羽賀:すべては自分の「軽さ」が招いたことです。「僕はひっかけられたんだ」「被害者なんだ」なんて思っても仕方のないことですし、「やったー! 棚ぼたじゃん!」と思ってしてしまったことが良くなかったです。何よりよく分からないことはきっぱり断るべきでした。僕自身器用なところ、フットワークと心が軽いところがあり、下手に自信を持ってしまっていたんですが、器用さはときに悪い方に左右してしまうこともあります。今後も自分が悪かったとしっかりと反省したいです。
61歳の挑戦、老舗ホストクラブ「愛本店」でのホストデビュー
――2023年7月7日から5夜連続でホストデビューすると話題を呼びました。きっかけは何だったのでしょうか
羽賀:ホストクラブの代名詞「愛本店」さんにて、人生初のホストデビューを果たしました。業界最大手の「groupdandy」さんの新年会に招待されて接点ができ、ホストデビューの打診を受けたのですが、「アイドルのころだったらお受けできなかったオファーでも、今の僕なら挑戦できる」と思い、お受けしました。
――実際にホストとして勤務してみていかがでしょうか。
羽賀:最高ですね! 初日からたくさんのお客様が来店してくださり、中には歌舞伎町に飾られている僕の看板を見て来店してくださったお客様もいらっしゃいました。
特にうれしかったのは、その看板を見てきてくださったお客様が「もう一度会いたい」と1日に2度も来店して下さったことです。

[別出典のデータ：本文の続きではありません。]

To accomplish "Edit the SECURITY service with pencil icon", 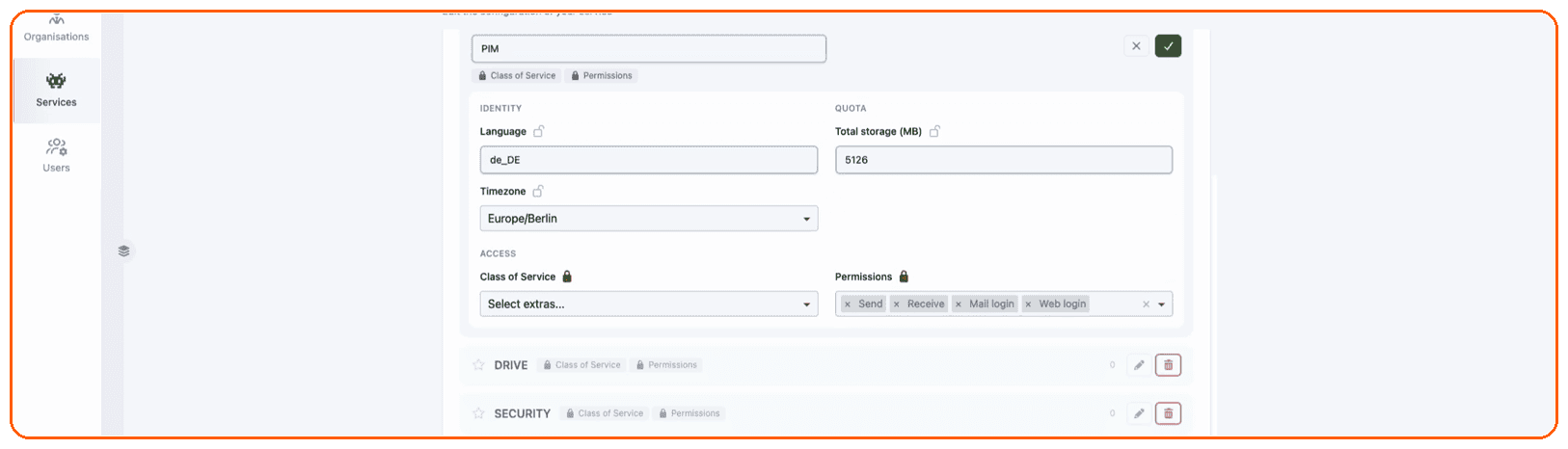I will 1139,413.
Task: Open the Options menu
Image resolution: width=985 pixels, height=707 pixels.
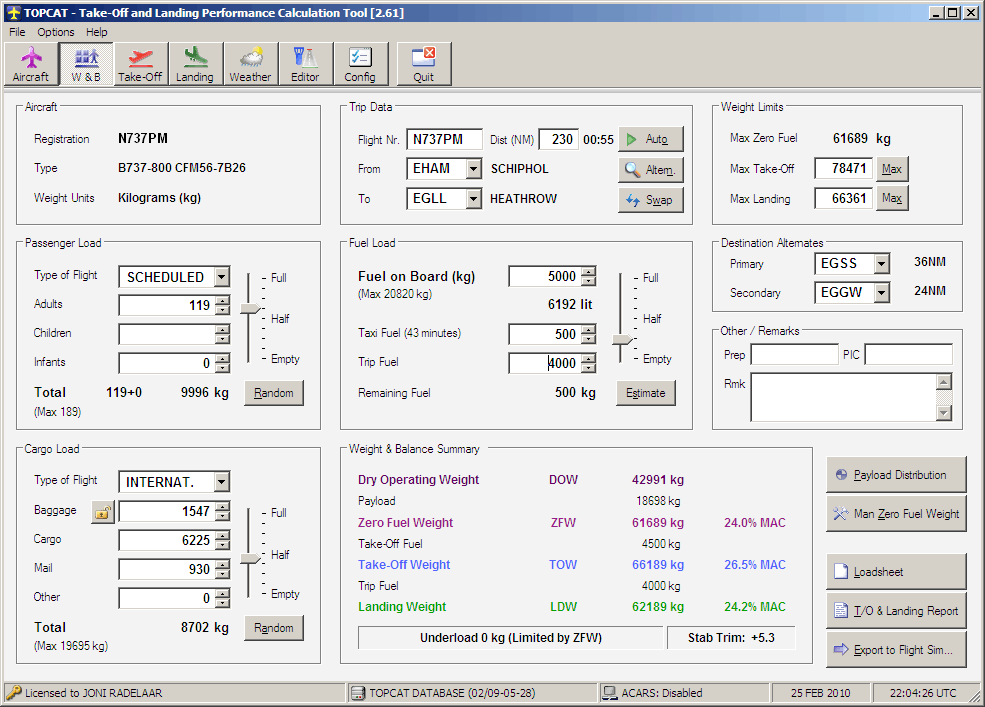Action: [56, 32]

また、愛本店の皆さん、groupdandyの皆さんが僕を受け入れてくださっているというのも本当にすごいことだと感謝しています。
――毎日お酒を飲んだり、深夜まで働いたり大変なこともあるかと思いますが、今の率直な気持ちを教えてください。
羽賀:本当にありがたい、感謝の一言です。あんなにオファーをお断りしていた芸能の仕事だったり、嫌だと思っていた週刊誌での取り上げだったりも今ではうれしいことになりました。芸能活動を再開したばかりの僕にとってホストに挑戦することでニュースに取り上げてもらえるというのはすごくありがたいことだし、さらに稼がせてもいただける。こんなにありがたいことはありませんよ。 また芸能界では「悪名は無名に勝る」という格言をよく聞きます。ヒーローが存在するためには、悪役も必要なんです。それが今はよく分かる気がします。
――ニュース記事では「ホストが天職」という取り上げもされていました。
羽賀:今回のホスト体験が僕の人生の節目になったことは間違いありませんね。自分がもう一段ステップアップできたような気がします。